The council’s move culminated more than two months of frequent and sharp public criticism of Monongalia County, WVU and other local stakeholders by Brazaitis in his capacity as deputy mayor and city councilor.
Mayor Bill Kawecki said the council shares many of Brazaitis’ goals and passions but can’t support his methods.
“I think what we find disagreeable is the way it’s being presented and the way it’s being interpreted,” Kawecki said.
“There are people here we ’ll need to deal with, regardless of what your considerations are about them. These are people that are necessary for this community.”
Brazaitis went against the wishes of council and BOPARC in unsuccessfully presenting a levy to the county commission to fund a new ice rink. Brazaitis said he pitched the levy not as a member of council, but as a representative of the Mason-Dixon Figure Skating Club.
Councilor Ryan Wallace has taken exception to the way Brazaitis conducted himself.
“I don’t believe it was proper for the deputy mayor to go to the county commission to request levy funds in the manner in which he did after council voted specifically against that , ” Wallace said. “Once a decision has been made by council, I feel it’s important for council to abide by that decision.”
A WVU English professor and author, Brazaitis has spoken and written extensively about mental illness, including his own battles with depression.
He checked into Ruby Memorial Hospital, and later, Pittsburgh’s Western Psychiatric Institute after police were called to his Courtney Avenue residence Aug. 6, resulting in a 15-hour overnight search by the Morgantown Police and Monongalia County Sheriff’s Department after Brazaitis fled from the home.
WVU ultimately removed Brazaitis from the classroom this fall and barred him from campus pending an evaluation through the university’s Faculty and Staff Assistance Program.

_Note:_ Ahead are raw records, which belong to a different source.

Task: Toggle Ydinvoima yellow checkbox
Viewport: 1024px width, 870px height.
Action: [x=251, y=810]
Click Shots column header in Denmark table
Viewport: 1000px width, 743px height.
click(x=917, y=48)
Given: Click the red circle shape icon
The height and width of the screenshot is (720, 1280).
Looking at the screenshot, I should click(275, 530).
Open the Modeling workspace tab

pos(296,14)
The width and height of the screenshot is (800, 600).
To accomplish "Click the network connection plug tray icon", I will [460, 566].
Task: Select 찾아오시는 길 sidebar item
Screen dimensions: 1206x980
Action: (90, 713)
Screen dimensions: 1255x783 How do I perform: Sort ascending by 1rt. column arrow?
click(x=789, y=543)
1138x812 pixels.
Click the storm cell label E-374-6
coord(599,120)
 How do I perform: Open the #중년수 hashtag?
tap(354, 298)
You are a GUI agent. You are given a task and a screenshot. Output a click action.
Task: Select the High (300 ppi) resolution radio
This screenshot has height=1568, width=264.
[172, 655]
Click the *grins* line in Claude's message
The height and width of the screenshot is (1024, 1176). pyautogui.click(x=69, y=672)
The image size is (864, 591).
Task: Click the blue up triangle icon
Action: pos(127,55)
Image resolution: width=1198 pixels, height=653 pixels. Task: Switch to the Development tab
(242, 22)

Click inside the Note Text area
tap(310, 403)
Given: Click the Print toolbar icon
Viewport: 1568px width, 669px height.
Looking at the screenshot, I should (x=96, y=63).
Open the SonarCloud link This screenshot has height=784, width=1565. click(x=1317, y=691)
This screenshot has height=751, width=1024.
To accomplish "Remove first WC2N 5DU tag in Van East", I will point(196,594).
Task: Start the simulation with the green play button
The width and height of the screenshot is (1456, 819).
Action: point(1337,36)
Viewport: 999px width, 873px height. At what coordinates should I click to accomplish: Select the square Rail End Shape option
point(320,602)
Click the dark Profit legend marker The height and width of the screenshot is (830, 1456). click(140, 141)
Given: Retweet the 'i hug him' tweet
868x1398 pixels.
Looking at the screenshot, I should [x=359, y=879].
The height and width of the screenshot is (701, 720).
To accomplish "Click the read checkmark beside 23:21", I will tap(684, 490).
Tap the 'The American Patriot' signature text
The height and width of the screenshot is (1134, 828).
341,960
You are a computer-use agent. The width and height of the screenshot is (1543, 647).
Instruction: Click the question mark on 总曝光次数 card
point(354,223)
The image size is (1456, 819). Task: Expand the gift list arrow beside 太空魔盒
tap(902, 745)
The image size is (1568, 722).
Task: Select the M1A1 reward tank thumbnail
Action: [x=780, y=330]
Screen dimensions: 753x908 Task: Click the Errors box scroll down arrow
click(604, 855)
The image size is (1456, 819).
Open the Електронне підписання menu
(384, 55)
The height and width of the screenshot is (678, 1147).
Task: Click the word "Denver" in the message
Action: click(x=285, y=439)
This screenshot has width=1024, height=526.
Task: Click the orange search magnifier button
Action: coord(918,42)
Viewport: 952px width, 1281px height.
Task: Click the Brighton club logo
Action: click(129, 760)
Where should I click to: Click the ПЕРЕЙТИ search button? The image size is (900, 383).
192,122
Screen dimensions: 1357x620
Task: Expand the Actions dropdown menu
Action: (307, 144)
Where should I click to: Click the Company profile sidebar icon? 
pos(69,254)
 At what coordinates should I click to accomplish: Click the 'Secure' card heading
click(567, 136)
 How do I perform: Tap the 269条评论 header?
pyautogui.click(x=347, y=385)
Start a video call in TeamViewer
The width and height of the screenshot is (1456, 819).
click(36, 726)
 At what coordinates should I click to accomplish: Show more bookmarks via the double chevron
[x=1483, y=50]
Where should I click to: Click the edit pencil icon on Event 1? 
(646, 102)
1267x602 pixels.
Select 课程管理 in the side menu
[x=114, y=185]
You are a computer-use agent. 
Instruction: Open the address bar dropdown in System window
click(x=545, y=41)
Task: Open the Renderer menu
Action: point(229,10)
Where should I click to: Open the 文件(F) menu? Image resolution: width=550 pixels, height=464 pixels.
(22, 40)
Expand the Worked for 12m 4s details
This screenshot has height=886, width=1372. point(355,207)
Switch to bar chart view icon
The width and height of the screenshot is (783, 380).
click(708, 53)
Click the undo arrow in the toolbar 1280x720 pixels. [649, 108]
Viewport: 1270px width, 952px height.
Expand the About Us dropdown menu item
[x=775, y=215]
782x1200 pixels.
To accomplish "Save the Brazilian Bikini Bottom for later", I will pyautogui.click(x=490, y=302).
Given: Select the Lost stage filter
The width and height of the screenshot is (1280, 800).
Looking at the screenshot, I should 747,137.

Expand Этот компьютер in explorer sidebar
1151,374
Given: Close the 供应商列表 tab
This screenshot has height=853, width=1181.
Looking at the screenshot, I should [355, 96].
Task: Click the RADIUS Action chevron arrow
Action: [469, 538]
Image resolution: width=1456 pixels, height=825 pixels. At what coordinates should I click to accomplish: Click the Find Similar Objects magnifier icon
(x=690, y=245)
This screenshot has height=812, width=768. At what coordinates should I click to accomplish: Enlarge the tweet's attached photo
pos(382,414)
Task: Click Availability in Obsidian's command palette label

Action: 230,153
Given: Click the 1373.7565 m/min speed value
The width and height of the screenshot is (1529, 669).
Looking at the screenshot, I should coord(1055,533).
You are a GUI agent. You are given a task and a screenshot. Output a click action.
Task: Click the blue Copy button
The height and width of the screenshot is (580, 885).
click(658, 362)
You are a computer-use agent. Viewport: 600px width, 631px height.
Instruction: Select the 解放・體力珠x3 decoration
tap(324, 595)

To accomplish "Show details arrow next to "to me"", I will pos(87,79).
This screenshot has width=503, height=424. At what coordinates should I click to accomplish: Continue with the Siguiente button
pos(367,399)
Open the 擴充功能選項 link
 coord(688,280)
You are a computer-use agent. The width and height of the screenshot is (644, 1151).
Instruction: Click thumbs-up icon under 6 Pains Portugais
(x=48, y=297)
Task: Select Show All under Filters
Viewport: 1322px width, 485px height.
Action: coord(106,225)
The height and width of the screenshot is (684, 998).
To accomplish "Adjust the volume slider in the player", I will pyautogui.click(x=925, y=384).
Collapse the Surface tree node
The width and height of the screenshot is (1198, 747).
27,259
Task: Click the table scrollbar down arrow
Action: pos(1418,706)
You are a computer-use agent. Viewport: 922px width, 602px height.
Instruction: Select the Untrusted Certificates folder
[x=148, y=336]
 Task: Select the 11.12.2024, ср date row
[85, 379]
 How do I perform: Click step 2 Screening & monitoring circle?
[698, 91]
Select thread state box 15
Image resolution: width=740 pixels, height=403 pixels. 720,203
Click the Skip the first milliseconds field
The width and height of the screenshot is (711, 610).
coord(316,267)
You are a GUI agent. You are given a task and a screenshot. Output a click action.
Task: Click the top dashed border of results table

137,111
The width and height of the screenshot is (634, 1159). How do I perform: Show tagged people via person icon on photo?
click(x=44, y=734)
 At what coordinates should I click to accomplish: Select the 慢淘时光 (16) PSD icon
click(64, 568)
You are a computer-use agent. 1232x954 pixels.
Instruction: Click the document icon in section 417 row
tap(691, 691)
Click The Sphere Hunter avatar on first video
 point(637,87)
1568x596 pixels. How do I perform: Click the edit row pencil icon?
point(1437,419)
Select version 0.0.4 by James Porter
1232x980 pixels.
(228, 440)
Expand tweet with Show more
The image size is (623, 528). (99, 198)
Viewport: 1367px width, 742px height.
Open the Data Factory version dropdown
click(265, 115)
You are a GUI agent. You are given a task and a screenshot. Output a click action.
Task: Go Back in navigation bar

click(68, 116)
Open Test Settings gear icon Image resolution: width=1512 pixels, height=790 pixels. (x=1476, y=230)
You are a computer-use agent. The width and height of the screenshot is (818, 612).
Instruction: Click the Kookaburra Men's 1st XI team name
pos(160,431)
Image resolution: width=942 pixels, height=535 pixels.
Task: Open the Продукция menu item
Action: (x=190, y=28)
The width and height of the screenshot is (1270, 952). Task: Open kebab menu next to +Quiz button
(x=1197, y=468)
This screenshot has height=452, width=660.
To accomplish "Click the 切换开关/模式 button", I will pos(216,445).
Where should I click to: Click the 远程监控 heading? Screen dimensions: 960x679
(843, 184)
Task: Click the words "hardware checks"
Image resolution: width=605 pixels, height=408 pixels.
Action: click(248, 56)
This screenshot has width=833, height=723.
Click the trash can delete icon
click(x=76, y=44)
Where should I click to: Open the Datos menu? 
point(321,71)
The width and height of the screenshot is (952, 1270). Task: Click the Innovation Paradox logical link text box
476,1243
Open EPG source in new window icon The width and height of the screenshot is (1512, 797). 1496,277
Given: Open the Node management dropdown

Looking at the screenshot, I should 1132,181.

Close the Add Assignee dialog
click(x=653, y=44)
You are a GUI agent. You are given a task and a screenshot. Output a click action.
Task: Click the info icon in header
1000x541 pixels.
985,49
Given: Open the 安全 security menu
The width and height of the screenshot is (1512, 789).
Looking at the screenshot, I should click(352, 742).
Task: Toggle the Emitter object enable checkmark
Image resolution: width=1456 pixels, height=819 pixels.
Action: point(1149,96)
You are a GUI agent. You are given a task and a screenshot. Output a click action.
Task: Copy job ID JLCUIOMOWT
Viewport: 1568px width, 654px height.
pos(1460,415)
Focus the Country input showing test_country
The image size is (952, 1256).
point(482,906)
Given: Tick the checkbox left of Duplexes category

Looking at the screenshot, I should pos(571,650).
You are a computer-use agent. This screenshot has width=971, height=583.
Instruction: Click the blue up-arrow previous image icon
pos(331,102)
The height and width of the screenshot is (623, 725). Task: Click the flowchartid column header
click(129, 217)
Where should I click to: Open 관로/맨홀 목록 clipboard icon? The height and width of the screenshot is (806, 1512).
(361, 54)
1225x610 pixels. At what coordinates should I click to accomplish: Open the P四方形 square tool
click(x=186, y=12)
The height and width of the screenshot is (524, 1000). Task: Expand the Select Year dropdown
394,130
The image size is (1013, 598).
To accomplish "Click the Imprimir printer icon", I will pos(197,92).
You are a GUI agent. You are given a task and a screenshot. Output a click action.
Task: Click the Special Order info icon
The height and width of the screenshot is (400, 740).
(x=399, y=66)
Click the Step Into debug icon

Brazaitis said he is not currently suffering from any mental illness.
Council members said their vote to strip the deputy mayor designation were not in response to any personal health issues, but in the way Brazaitis chose to conduct himself publicly, both in meetings and online.
Additionally, it was noted multiple times that members are not interested in removing Brazaitis from his elected seat.
In supporting Brazaitis, Wendell said he wasn’t willing to align himself with some in the community calling for council to take action.
“I have to say, I have to look at the people who have been against him. Not on council, but in the public and in the media, and I can’t really be associated with them,” Wendell said. “And I don’t think it’s necessarily wrong for him to present himself as an individual at something.”
Ultimately, Brazaitis said, he’s not afraid to go after what he feels is in the best interest of the city.
“I’m for the people of Morgantown. I always have been. I always will be. I’m proud to be for the people,” Brazaitis said. “I’m not afraid. I’ll never be afraid when the people’s interests are at stake.”
He claimed his openness about past mental issues were seized upon by some in the community for political ends.
“A, you either don’t understand mental illness, or B, you’re using my well-documented history, my singular, tough, life-altering encounter with clinical depression in 2004 — that was a long time ago — as a cynical political ploy to make yourselves look, what, not enlightened, not very wise, not compassionate, ” he said. “Again, I’m for the people of Morgantown.”